The differential growth model resulted in two different growth curves for decoding efficiency, one for students that reached the 80% accuracy criterion and one for students that did not (yet) reach this accuracy criterion. The results are in Figure 3. The eight plots in this figure show the predictions of decoding efficiency derived from the growth model for individual students. The prediction plots for the grade levels were connected by interpolation lines. The predicted decoding efficiency appeared lower and appeared to have less steep development for students with accuracy below the threshold. Consequently, the two growth curves diverged across the grades. For CVC words, there were no students with less than 80% accuracy beyond Grade 3. For CC words, only few students scored below the accuracy threshold in grades 4 and 5. For bisyllabic words, only few students scored below 80% accuracy in Grade 5 and none in Grade 6. For polysyllabic words, decoding efficiency was linearly increasing with grade level and the same for each cohort. The linear change was lower for students with decoding accuracy below 80%.
Figure 3. Predicted reading efficiency (words per minute) per grade level for students with 80% or higher reading accuracy (in red above) and for students with less than 80% accuracy (in blue below).
The plot for CVC pseudowords shows a curvilinear development but the effect of accuracy on efficiency appeared linear, and again development of decoding efficiency was slower for students with below 80% accuracy. Accuracy of reading CC pseudowords affected both the level and the linear change in decoding efficiency across grade levels. For bisyllabic pseudowords, the accuracy dichotomy additionally affected the acceleration of decoding efficiency across grade levels. Finally, the model for decoding efficiency of polysyllabic pseudowords involved all interaction effects including cohort effects. In all cases, the development of decoding efficiency showed a clearly slower pace when accuracy was not yet above 80%.
Developmental relations between word and pseudoword decoding efficiency
To answer the second research question, we performed multiple-group multiple-cohort analyses for each of the four levels of orthographic complexity separately. The analyses involved word decoding and pseudoword decoding efficiency simultaneously to determine to what extent the amount of change in word decoding efficiency between two adjacent grade levels was related to the level of pseudoword decoding efficiency. Also, we wanted to determine to what extent the amount of change in pseudoword decoding efficiency was related to the level of word decoding efficiency (see Figure 4). Decoding accuracy was not included, because it approached its ceiling already in an early school grade. Like in the growth curve analyses reported in Table 4, we employed children’s age in months (centered at the grand mean) as a covariate to account for cohort differences.

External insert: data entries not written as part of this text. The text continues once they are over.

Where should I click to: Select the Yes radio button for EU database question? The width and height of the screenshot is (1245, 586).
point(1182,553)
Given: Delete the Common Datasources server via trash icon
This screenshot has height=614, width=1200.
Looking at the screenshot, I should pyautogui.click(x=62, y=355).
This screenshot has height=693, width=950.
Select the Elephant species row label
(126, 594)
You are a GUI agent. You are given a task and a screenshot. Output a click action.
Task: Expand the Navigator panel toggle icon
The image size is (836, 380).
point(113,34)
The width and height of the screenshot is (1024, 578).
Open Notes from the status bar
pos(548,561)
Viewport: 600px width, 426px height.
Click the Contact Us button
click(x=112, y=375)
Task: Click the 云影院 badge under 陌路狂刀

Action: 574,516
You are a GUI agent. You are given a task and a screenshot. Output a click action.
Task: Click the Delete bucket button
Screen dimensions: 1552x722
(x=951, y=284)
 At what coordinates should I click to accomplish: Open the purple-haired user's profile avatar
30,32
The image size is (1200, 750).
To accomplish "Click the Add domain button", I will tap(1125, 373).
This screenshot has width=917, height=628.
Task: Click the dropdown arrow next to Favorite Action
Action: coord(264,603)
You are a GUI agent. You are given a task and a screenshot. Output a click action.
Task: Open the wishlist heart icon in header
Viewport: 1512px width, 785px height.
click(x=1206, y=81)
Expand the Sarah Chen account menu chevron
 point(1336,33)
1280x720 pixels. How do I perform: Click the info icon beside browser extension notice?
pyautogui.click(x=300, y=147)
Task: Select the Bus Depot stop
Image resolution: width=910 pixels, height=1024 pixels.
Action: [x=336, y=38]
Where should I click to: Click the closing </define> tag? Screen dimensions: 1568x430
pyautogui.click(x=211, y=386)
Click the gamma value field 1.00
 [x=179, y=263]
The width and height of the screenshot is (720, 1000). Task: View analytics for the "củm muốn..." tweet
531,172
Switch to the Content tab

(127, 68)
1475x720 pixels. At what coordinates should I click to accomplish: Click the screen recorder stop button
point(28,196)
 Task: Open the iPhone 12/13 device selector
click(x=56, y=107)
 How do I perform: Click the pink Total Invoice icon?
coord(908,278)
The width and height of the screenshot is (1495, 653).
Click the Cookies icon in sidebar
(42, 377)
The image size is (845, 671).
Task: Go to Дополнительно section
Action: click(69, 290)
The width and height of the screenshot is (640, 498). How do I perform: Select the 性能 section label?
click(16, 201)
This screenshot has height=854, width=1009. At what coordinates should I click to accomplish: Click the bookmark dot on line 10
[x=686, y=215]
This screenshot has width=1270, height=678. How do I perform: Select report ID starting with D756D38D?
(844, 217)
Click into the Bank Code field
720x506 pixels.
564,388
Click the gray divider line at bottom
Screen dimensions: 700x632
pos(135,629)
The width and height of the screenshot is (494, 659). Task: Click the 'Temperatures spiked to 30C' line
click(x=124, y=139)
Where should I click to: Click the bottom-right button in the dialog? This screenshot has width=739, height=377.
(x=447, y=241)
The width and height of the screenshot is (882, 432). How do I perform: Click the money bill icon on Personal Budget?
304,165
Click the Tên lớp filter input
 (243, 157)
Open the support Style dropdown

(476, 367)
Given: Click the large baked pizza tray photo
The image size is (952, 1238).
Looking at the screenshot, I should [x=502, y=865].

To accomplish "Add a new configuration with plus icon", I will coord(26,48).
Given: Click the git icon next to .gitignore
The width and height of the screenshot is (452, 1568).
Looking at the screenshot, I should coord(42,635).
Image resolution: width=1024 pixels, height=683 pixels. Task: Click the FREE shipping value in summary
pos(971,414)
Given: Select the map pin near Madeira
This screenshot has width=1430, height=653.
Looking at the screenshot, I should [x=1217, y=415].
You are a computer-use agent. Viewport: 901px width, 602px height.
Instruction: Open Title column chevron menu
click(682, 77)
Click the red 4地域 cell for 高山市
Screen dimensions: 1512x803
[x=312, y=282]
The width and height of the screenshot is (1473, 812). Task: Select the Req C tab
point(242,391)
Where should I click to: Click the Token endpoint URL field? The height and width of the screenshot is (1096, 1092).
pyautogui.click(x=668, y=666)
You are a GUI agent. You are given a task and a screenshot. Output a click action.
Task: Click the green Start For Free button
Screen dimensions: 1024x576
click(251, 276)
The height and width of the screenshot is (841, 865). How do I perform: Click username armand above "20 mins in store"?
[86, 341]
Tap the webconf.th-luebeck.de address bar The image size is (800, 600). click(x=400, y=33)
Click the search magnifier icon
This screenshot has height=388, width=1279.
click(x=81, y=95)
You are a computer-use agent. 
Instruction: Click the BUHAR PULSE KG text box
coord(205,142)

Figure 4. Bivariate change score model of Word and Pseudoword decoding Efficiency for the first cohort of students, grades 1–3. W1 is Word decoding Efficiency and P1 is Pseudoword decoding Efficiency observed at the end of Grade 1; ΔW2 is the change score in W2. Paths with a coefficient of 1 were fixed at a value of 1; all other paths had a coefficient to be estimated. Intercepts and residual variances and covariances omitted.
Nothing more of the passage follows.